In a recent interview on “The Joe Rogan Experience,” with former tech industry veteran Antonio García Martínez, who was an engineer at Apple and Facebook, Rogan slammed the tech industry workers as “mentally ill” for their activism against Martínez and others.

Martínez was fired after fellow workers petitioned for his removal, outraged over his autobiography, “Chaos Monkeys: Obscene Fortune and Random Failure in Silicon Valley,” in which he mentions things like “women in the Valley are full of sh*t” and called one of his co-workers from India a “bored auto-rickshaw driver from Delhi.” Needless to say, this didn’t go over well with his colleagues, who called his writings “misogynistic.”

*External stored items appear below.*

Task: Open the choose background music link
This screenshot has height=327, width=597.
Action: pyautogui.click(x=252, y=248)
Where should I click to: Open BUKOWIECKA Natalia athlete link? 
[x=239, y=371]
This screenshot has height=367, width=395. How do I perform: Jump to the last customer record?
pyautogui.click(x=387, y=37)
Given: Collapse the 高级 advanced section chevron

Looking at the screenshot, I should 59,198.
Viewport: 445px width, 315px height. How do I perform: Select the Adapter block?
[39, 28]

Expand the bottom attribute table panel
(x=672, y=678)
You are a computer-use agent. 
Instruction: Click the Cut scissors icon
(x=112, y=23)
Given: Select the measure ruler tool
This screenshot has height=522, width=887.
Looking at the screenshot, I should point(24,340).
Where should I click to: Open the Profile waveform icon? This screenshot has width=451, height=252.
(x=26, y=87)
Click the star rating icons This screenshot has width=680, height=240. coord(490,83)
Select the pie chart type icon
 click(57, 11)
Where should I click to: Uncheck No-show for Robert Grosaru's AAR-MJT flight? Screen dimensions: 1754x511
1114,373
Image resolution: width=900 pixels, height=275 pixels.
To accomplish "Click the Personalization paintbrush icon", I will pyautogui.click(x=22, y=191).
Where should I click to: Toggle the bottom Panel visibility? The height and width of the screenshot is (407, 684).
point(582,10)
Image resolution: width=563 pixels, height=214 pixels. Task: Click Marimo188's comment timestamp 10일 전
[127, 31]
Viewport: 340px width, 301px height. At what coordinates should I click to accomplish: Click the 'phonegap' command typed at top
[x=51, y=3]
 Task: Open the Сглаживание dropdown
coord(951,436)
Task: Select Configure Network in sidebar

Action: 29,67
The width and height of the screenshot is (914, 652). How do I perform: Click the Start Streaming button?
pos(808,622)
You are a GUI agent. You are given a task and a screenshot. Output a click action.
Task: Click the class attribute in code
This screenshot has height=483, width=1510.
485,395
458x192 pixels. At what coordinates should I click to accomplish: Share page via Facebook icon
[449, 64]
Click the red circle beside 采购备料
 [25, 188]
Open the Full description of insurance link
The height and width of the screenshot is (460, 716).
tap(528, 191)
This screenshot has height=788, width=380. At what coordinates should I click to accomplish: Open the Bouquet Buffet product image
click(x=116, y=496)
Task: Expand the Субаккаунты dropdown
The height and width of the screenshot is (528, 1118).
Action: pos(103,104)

Rogan asked Martínez what it was like, working in a place like that:

“What is it like being in those companies? Like whether it’s Facebook or, you know, any sort of tech company. For someone from the outside, we look at it and say: ‘How are those f**king places run?'”

Before his guest could answer, however Rogan broke in to reminisce about another talk he’d had with a “good friend,” who Rogan said worked in a management position at Google before leaving for a different “large tech company.”

“…And the way she described it to me she’s like it is utter madness. And the lunatics are running the asylum to a certain extent. Because a lot of people that are inside the company that legitimately are mentally ill and they consider themselves activists. And they have to placate them, because there’s a certain percentage of the population of the people that work for the company, and they’re the loudest – and they oftentimes don’t get work done,” Rogan recalled of the conversation.

According to Rogan, his friend wound up giving her workers a dressing down, reminding them that they are employees at a business:

“You are here for X amount of hours per day. This is your f**king job. You’re not an activist,” the friend allegedly said.

When Martínez got a chance to reply to the initial question, he mentioned that part of the issue is companies encouraging their employees to “bring the real self to work.” Martínez then likened tech giants such as Facebook to something like “kind of like a cult,” where workers are indoctrinated to a “campus lifestyle” where “[the company] does your laundry for you” and “feed[s] you.”

“Facebook was a cult, and I joined it, and I was a happy member of it. It was very powerful. Everyone sacrificed themselves for the sake of the empire and its emperor,” Martínez told Rogan.

According to Martínez, he was “vaguely aware” that a sort of ideological bubble existed, but stayed on anyway, until publishing his book in 2016, which discussed his firing from Facebook in 2013, and raised the kerfuffle at Apple that led to him being axed.

Rogan has been an outspoken critic of big tech firms, and in particular, the power they wield to control discussions on their platforms, especially since his own controversy that resulted in Spotify yanking some of his episodes from their website after widespread pressure campaigns.